The distributed mesh was the protocol's most distinctive feature. Each WHOIS++ server maintained "centroid" indexes, summaries of the data held by neighboring servers. When a query arrived that a server couldn't answer locally, it could refer the client to servers whose centroids suggested they might have relevant data. The client, not the server, was responsible for following these referrals and traversing the mesh⁷.

This was a peer-to-peer directory before anyone used that phrase. Every server was both a data source and a routing node. The architecture assumed that the Internet's directory information would be distributed across many organizations, each maintaining their own server with their own data, all linked together through the centroid indexing system.

Security

Port 63 has appeared in some threat databases as a port historically used by malware for command-and-control communication¹⁰. This is not because WHOIS++ itself is dangerous, but because any port with little legitimate traffic makes an attractive channel for malware authors. A connection to port 63 on a modern network is unusual enough to be worth investigating.

The WHOIS++ protocol itself, like the WHOIS protocol it extended, had no provisions for encryption, access control, or authentication. Everything traveled in plaintext. This was typical of mid-1990s protocol design, where the assumption was that the Internet was a cooperative network of trusted participants.

Checking What Is Listening on Port 63

On most modern systems, nothing should be listening on port 63. To check:

# macOS / Linux
sudo lsof -i :63
netstat -an | grep ':63 '

# Windows
netstat -an | findstr :63

If something is listening on port 63 and you didn't put it there, investigate. No major modern software uses this port.

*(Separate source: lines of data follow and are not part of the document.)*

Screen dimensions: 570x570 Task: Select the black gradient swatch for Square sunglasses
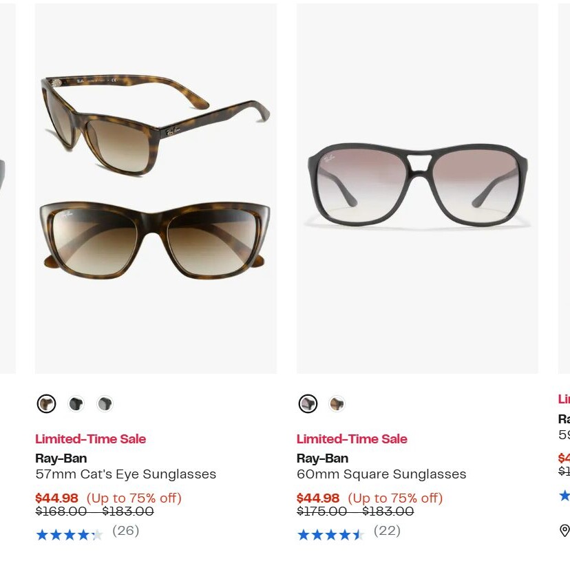(x=308, y=403)
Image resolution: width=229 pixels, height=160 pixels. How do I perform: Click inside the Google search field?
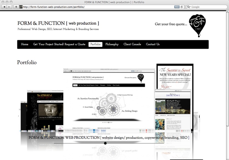[x=206, y=7]
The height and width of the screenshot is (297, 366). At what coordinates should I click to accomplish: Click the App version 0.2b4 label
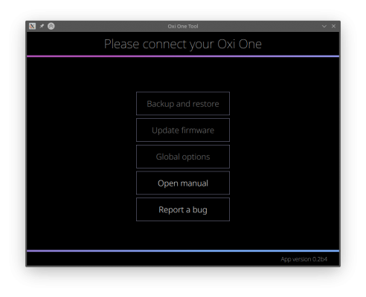[304, 259]
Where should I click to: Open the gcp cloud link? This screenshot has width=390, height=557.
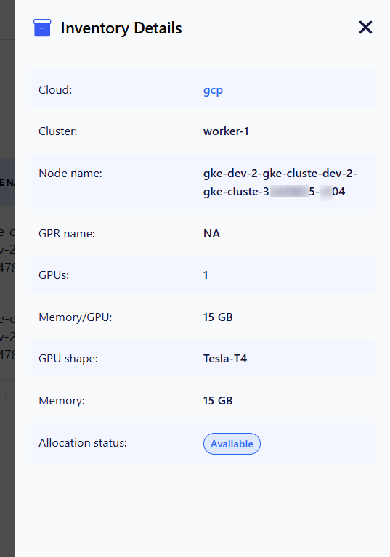point(213,90)
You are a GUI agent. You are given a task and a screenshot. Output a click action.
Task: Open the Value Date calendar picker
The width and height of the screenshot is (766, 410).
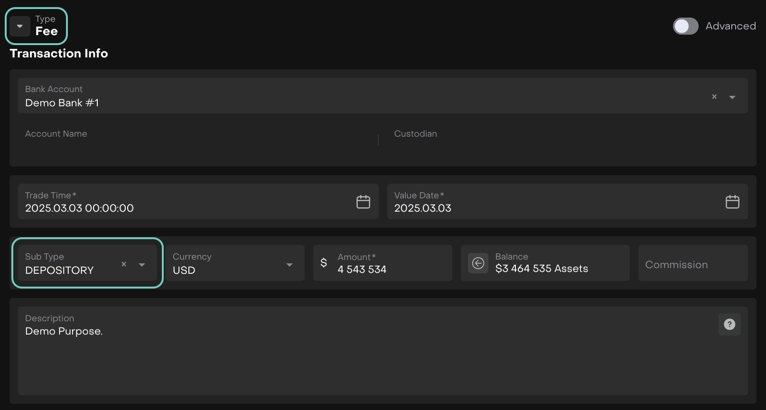732,202
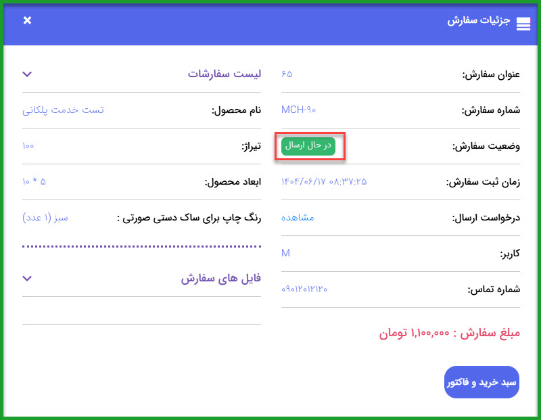Viewport: 541px width, 420px height.
Task: Open the مشاهده shipping request link
Action: (x=298, y=217)
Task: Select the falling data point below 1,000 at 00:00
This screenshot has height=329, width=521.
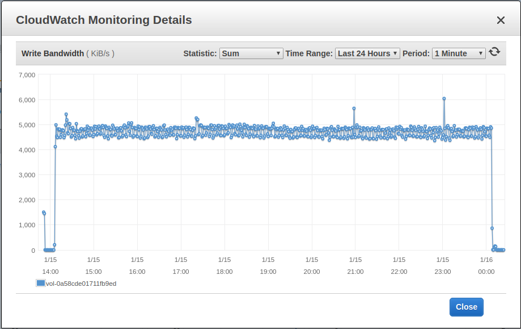Action: pyautogui.click(x=492, y=228)
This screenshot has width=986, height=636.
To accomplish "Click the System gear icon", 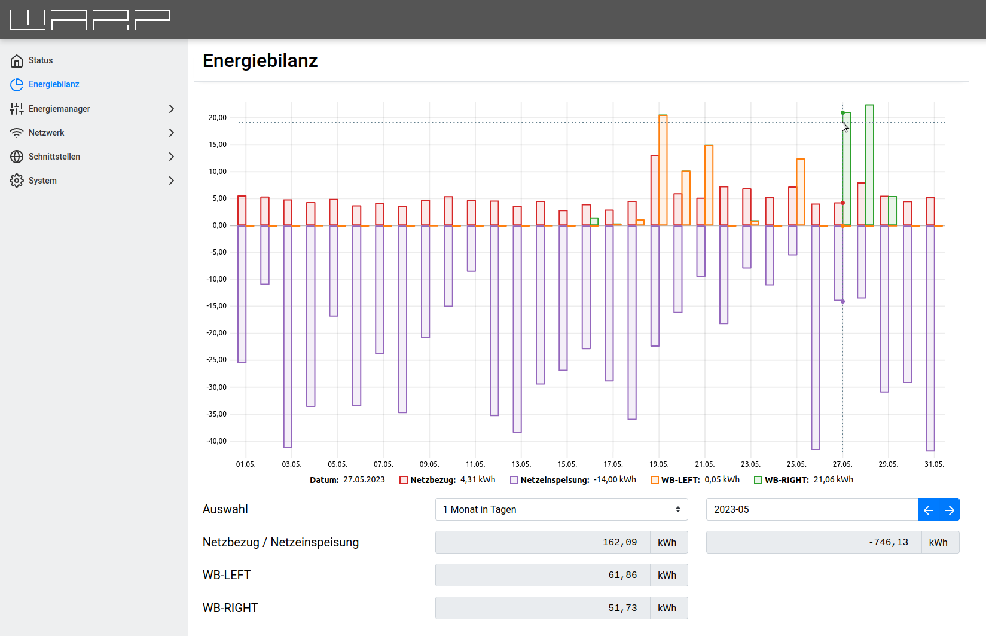I will click(17, 181).
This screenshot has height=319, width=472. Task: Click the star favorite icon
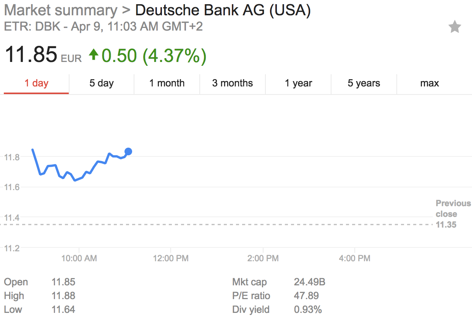pos(454,27)
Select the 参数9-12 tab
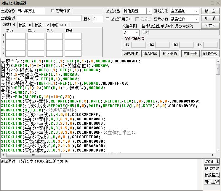221x191 pixels. (x=41, y=25)
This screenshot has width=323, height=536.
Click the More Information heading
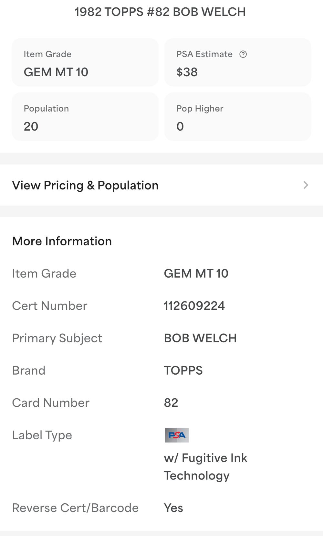(62, 241)

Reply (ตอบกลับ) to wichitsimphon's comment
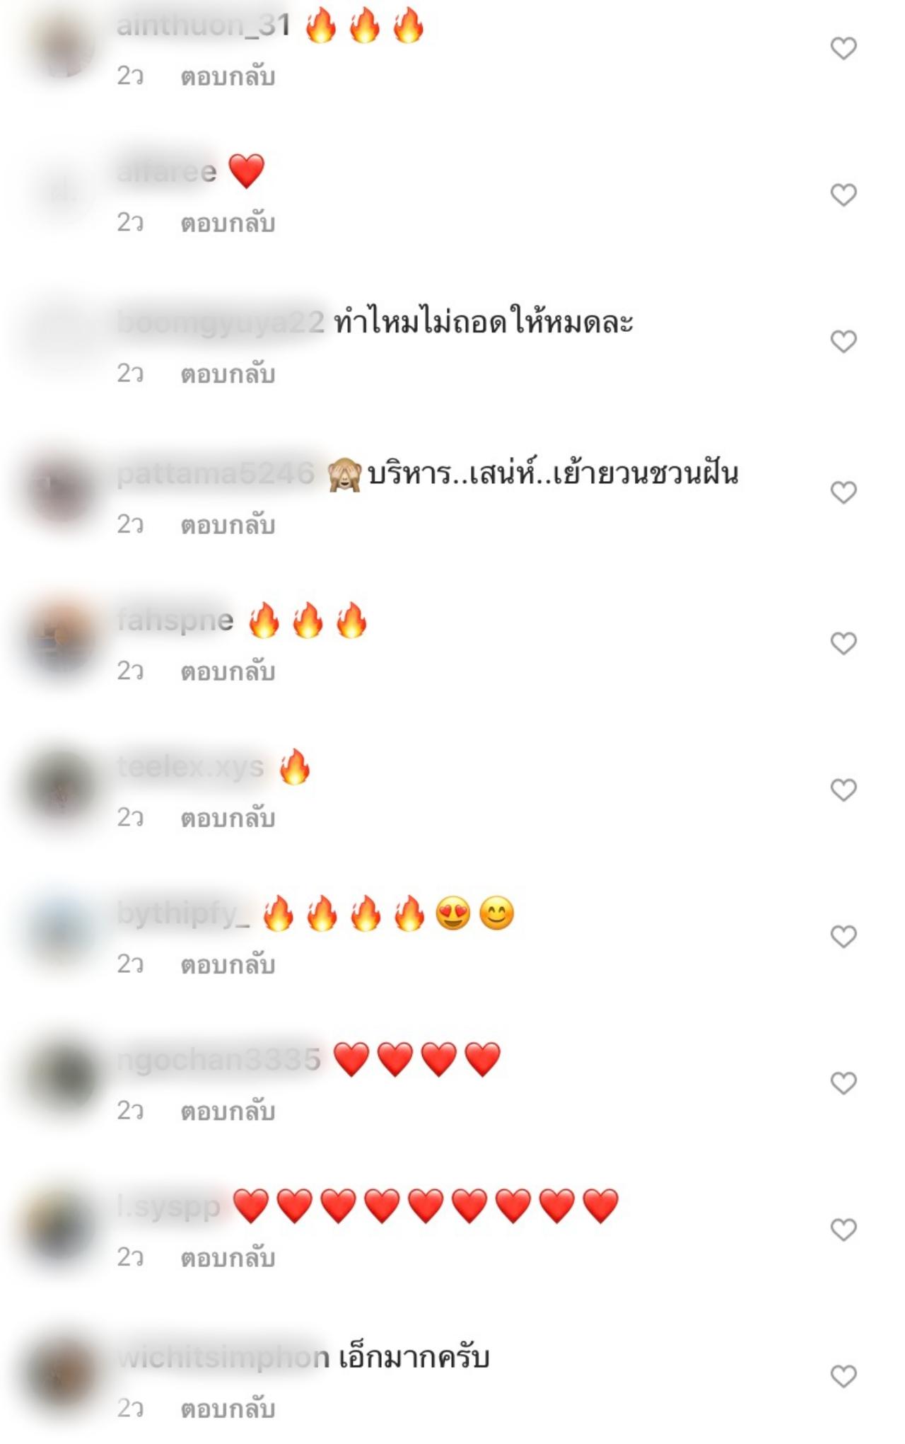228,1409
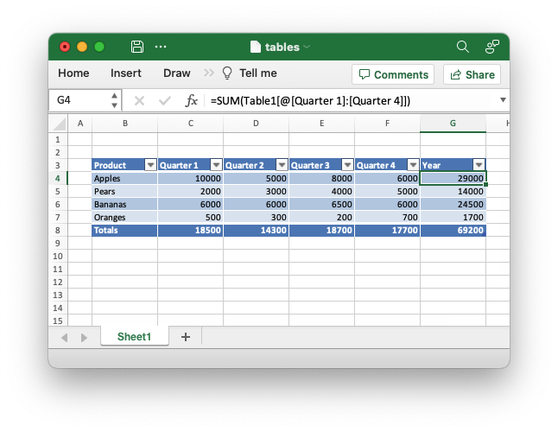Cancel formula entry with the X icon
This screenshot has height=432, width=558.
[139, 101]
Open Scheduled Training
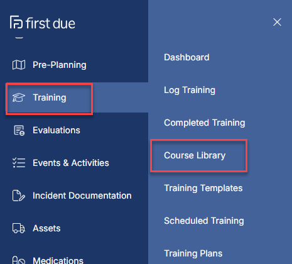The image size is (292, 264). (204, 221)
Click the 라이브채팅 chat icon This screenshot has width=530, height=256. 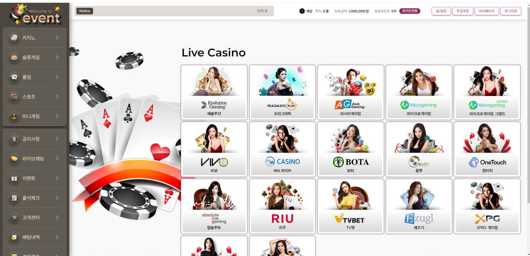point(14,158)
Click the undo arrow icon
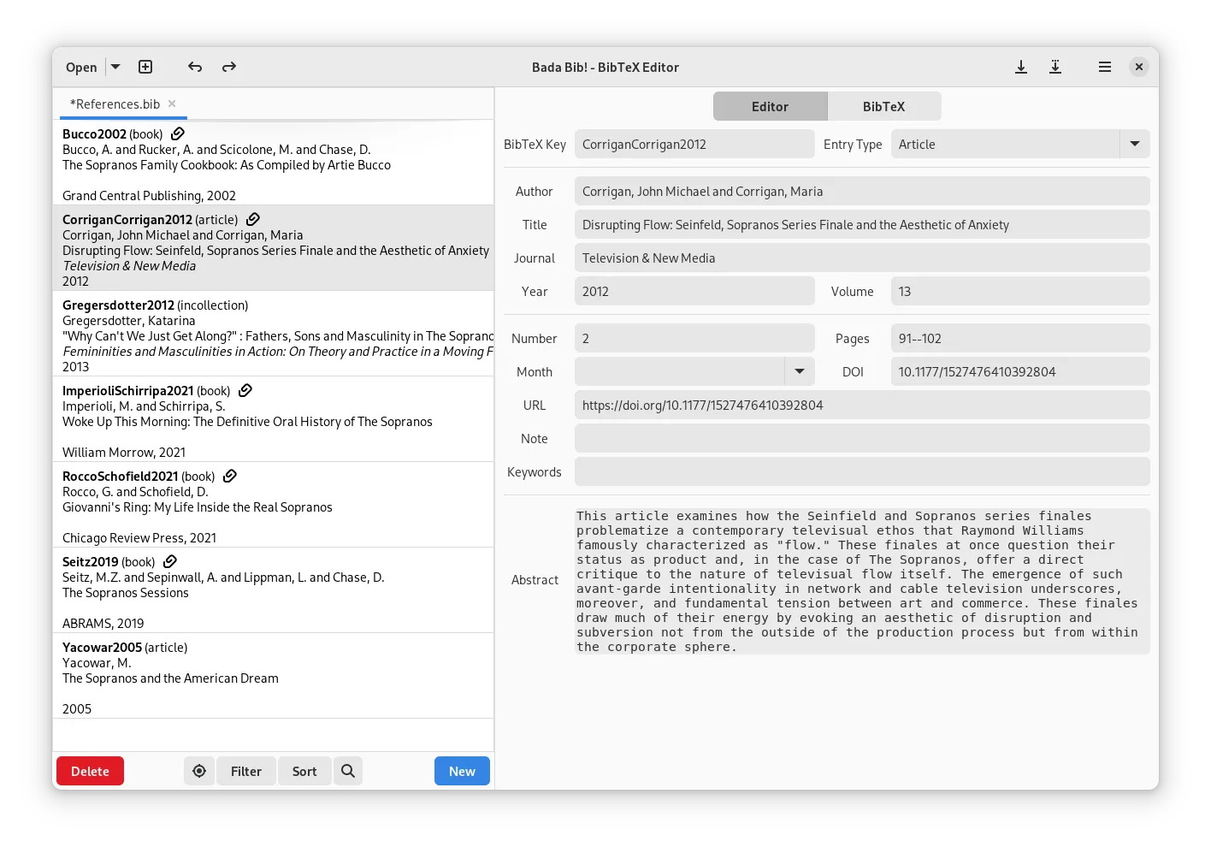This screenshot has height=847, width=1211. pos(195,67)
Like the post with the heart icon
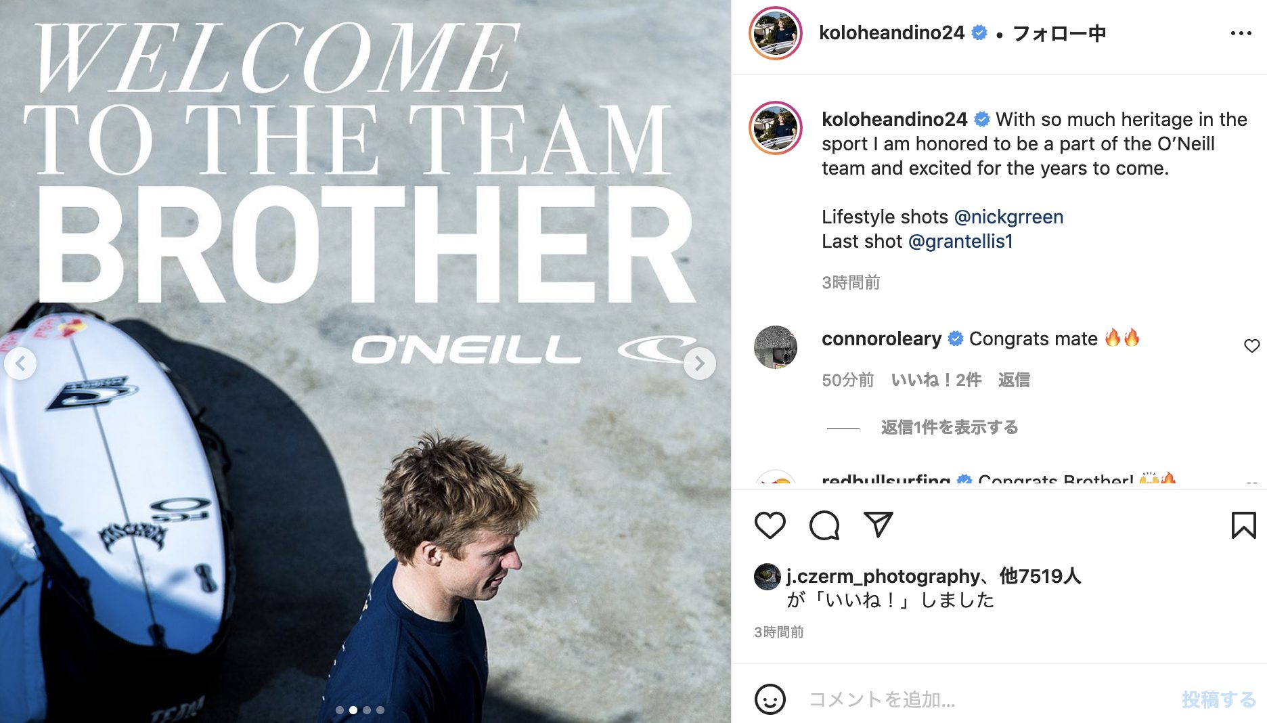 coord(770,525)
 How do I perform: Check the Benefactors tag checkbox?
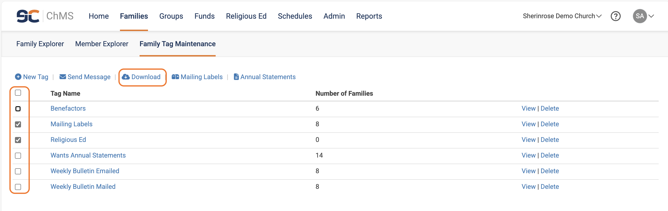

The Quiet Dignity of a Historic Protocol

There is something worth sitting with in the story of port 63. A group of engineers who had already built one of the Internet's first search tools sat down in a conference room in Boston and asked: "How do we help people find each other?" They designed a careful, extensible, distributed answer. They wrote three RFCs. They got a port number. And then the world moved on.

WHOIS++ was not wrong. It was simply outrun by the Web, which solved the "finding people" problem in a way that no protocol designer in 1993 could have anticipated. The Web didn't need a dedicated directory protocol because it turned every web page into a potential directory entry, searchable by general-purpose search engines that hadn't been invented yet.

Port 63 carries a protocol that nobody uses, designed by people who were asking exactly the right question at almost the right time.